Vom Kreuzkofel aus segelte ich über die Ortschaft La Villa hinweg zum Piz La Ila, den ich zweihundert Meter oberhalb seines Gipfels erreichte. „Das reicht nun dicke bis Corvara“ , dachte ich und wählte unkluger Weise den direkten Anflug über dem Gadertal, das südlich von La Villa das Gelände um den Piz La Ila vom Sassongher trennt. Ungünstigerweise bildet das obere Gadertal aber ein Ventil, durch das die Luft, die vom Westwind über das Grödnerjoch in den Kessel von Corvara gepresst wird, nach Norden entweicht. Junge, Junge, welch ein Sinkflug! Mit einstelligem Vortrieb über Grund erreichte ich nur knapp den Landeplatz von Corvara - eine Landevolte erübrigte sich.
Während ich noch versonnen zurück zum Kreuzkofel schaute, gesellte sich Roberto, einer der beiden in Corvara tätigen professionellen Tandempiloten, zu mir. Wir kennen uns seit vielen Jahren. Als er auf seine Frage hin von mir erfuhr, dass ich am Kronplatz gestartet war, geriet er etwas aus dem Häuschen. Wegen des starken Nordwestwindes hatten er und sein Partner Alex nach einem Flug in der Frühe die weiteren sechs für den Tag gebuchten Tandemflüge abgesagt, und nun kam ich einfach so von Bruneck dahergegondelt.

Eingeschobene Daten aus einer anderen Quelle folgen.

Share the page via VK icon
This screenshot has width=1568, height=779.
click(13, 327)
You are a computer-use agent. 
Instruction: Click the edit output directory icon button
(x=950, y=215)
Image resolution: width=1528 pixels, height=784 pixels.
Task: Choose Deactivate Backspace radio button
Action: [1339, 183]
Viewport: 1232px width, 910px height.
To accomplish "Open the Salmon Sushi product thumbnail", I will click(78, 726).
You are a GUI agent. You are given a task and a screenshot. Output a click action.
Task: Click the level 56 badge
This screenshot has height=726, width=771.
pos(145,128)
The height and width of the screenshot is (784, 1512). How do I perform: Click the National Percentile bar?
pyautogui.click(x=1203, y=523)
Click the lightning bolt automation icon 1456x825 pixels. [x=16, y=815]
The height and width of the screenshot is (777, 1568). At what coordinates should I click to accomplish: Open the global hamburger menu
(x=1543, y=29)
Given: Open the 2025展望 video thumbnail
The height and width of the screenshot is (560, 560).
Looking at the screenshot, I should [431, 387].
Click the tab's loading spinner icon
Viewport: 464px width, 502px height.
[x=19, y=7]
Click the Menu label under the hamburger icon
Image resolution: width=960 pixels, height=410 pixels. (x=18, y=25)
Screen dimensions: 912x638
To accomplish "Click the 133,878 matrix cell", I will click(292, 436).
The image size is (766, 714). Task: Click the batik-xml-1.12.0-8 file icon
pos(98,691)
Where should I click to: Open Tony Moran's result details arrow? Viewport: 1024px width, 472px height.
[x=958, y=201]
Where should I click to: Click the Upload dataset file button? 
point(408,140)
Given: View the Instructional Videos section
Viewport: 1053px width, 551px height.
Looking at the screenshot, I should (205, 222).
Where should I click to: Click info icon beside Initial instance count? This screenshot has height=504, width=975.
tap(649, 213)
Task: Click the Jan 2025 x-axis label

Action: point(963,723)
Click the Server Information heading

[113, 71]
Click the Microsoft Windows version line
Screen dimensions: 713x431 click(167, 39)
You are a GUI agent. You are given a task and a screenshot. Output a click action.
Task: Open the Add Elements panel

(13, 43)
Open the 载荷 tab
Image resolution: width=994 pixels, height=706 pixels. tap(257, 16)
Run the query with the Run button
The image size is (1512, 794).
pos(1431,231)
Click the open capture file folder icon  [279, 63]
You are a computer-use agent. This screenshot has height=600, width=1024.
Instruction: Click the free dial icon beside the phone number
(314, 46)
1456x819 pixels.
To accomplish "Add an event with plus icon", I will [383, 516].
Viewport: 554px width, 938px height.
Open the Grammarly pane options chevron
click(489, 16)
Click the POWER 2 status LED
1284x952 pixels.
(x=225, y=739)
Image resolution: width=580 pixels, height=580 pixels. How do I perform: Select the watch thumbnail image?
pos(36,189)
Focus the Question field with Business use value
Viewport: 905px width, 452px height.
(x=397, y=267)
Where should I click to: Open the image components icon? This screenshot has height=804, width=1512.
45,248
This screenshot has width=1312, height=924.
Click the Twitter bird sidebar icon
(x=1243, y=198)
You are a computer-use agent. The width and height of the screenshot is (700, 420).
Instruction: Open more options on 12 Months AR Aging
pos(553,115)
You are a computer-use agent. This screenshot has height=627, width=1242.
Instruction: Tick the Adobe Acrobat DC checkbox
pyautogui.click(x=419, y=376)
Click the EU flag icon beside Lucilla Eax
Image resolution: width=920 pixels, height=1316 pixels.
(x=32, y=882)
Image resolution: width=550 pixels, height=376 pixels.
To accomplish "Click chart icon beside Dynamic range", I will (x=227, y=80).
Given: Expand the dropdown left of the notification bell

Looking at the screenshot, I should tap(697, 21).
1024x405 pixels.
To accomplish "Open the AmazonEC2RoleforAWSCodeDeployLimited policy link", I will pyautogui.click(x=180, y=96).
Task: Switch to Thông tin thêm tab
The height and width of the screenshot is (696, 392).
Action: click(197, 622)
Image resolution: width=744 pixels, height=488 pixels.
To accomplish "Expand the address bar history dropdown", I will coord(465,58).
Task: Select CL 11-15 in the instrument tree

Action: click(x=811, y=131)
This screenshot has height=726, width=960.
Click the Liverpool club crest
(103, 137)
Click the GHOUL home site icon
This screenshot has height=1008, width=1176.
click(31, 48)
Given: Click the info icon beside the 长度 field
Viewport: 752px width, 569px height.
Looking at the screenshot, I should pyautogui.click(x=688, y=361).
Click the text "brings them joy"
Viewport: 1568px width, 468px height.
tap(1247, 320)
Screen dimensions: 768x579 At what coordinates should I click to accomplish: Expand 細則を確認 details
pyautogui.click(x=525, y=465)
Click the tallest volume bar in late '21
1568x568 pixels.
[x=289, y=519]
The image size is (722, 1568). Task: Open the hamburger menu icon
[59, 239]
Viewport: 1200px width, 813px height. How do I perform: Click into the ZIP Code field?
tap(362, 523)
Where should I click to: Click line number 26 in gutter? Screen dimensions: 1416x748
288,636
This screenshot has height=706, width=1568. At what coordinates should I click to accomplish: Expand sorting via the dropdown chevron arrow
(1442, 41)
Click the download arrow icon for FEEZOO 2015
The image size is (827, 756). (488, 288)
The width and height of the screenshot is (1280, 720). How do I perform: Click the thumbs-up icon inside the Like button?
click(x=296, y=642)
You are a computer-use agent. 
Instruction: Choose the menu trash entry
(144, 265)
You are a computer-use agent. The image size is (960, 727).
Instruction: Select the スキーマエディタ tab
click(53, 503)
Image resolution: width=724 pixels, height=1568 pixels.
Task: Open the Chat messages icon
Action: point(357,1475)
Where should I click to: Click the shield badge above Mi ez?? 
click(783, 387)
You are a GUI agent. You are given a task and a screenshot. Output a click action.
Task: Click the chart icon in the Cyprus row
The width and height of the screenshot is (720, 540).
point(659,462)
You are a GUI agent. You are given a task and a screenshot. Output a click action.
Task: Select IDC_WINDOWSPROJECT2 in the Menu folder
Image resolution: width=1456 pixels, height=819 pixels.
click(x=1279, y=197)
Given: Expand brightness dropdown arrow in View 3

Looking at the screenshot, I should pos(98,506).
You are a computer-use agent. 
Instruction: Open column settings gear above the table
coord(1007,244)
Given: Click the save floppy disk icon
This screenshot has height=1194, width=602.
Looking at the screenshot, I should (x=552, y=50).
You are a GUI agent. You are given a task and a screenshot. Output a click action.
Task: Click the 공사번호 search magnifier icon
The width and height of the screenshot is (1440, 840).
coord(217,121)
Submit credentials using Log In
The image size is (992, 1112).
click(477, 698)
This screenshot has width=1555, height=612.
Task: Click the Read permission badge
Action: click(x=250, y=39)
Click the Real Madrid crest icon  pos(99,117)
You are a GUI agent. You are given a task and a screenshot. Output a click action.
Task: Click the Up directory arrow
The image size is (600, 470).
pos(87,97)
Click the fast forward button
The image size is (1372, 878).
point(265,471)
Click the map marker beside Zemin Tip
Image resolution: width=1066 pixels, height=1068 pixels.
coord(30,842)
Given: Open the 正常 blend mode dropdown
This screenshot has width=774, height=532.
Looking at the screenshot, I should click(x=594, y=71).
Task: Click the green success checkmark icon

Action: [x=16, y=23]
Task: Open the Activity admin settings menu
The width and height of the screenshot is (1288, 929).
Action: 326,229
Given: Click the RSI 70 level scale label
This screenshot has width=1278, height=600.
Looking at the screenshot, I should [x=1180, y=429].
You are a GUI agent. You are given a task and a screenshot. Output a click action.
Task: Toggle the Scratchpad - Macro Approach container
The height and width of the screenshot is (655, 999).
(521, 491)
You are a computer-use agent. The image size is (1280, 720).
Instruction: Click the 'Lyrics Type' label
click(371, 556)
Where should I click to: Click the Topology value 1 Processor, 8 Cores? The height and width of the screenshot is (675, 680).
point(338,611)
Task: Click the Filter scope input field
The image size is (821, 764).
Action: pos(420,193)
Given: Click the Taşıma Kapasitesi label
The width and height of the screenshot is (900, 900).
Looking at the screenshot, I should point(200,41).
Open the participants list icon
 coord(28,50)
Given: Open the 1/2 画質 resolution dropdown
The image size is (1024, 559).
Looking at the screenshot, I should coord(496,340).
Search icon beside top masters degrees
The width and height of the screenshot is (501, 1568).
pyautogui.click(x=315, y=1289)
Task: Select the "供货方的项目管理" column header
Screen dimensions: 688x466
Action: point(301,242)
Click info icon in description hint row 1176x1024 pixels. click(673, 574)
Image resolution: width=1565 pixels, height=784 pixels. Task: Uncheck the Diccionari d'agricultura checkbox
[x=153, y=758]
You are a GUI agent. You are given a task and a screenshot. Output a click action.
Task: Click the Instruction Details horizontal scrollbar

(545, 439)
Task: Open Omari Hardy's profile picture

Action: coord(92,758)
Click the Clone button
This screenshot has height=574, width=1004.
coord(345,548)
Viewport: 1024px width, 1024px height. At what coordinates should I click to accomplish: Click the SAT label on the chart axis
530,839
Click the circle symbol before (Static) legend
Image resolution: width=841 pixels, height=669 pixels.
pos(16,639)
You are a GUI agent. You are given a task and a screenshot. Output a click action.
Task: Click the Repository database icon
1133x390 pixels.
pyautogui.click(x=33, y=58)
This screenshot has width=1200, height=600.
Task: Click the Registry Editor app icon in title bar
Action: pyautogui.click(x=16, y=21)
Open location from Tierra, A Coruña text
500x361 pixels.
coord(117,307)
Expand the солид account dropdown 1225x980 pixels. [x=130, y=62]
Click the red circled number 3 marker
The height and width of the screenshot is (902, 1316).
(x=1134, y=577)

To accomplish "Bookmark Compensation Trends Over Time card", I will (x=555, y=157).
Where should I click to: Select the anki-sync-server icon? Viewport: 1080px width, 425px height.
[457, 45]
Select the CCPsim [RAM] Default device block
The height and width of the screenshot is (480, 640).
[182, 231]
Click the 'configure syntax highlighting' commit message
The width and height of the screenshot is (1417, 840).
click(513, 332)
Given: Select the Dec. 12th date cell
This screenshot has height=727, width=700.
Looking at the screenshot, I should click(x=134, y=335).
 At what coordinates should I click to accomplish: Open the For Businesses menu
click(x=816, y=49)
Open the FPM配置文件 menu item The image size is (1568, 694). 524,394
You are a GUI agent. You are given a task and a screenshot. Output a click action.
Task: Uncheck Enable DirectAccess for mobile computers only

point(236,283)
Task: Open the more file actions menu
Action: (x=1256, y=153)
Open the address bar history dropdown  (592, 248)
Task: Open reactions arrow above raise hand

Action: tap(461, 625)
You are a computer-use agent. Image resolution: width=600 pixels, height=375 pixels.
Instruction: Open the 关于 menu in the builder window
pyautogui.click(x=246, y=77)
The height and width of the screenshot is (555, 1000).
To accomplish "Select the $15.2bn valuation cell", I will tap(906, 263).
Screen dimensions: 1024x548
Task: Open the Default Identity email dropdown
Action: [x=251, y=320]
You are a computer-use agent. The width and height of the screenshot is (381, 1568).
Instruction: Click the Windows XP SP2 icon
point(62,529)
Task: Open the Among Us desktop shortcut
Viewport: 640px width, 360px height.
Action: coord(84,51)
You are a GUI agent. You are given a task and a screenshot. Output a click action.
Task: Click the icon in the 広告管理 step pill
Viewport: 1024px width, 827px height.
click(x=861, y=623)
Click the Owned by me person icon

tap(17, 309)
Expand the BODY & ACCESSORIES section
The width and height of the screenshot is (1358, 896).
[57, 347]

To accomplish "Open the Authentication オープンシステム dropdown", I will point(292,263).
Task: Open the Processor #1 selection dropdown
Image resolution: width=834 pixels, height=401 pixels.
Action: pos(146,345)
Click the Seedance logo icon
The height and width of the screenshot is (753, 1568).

Ich erzählte Roberto, dass ich zusammen mit einem Kumpel am
Kronplatz gestartet sei, dieser aber vermutlich vom Piz de
Pares nach St. Vigil abgleiten musste. Ich drehte mich um und
fuchtelte in der Luft herum, um meine Erzählung zu
illustrieren. Aber dann traute ich meinen Augen nicht. Vom
Himmel hoch da kam er her! Bei St. Vigil einen „Low Save“
hingelegt, über dem Hügel „Cendles“ westlich der Ortschaft
Badia bis zur Wolke hochgekurbelt und dann nach Corvara
abgeglitten. Starke Leistung!

Heute Vormittag, am Freitag, wollten wir nach Sillian fliegen. Das Vorhaben wurde vom Winde verweht. Es wurde ein Flügli am Kronplatz. Anschließend ist Jürgen zurück ins Schwabenland gefahren, und ich zu Eli in die Ramsau. Als ich mein Auto vor ihrem Haus abstelle, steht sie bereits in der Haustür. Wir begeben uns zum Abendessen in „Alfredos Rostaria“ und schmieden Pläne für die kommenden Tage.
Der großer Unsicherheitsfaktor ist die weitere Entwicklung des instabilen Wetters. Morgen soll es im Salzburger Land richtig schön werden, aber übermorgen wird die nächste Front die Nordalpen überqueren. Wir beschließen daher, zunächst einmal vom Bischling aus einen Rundflug zu machen. Elis Lebensgefährte Helmut Eichholzer, in Pilotenkreisen „Heli“ genannt, wird uns begleiten. Morgen Abend wollen wir dann über die weitere Ausgestaltung der Flugsafari neu beraten.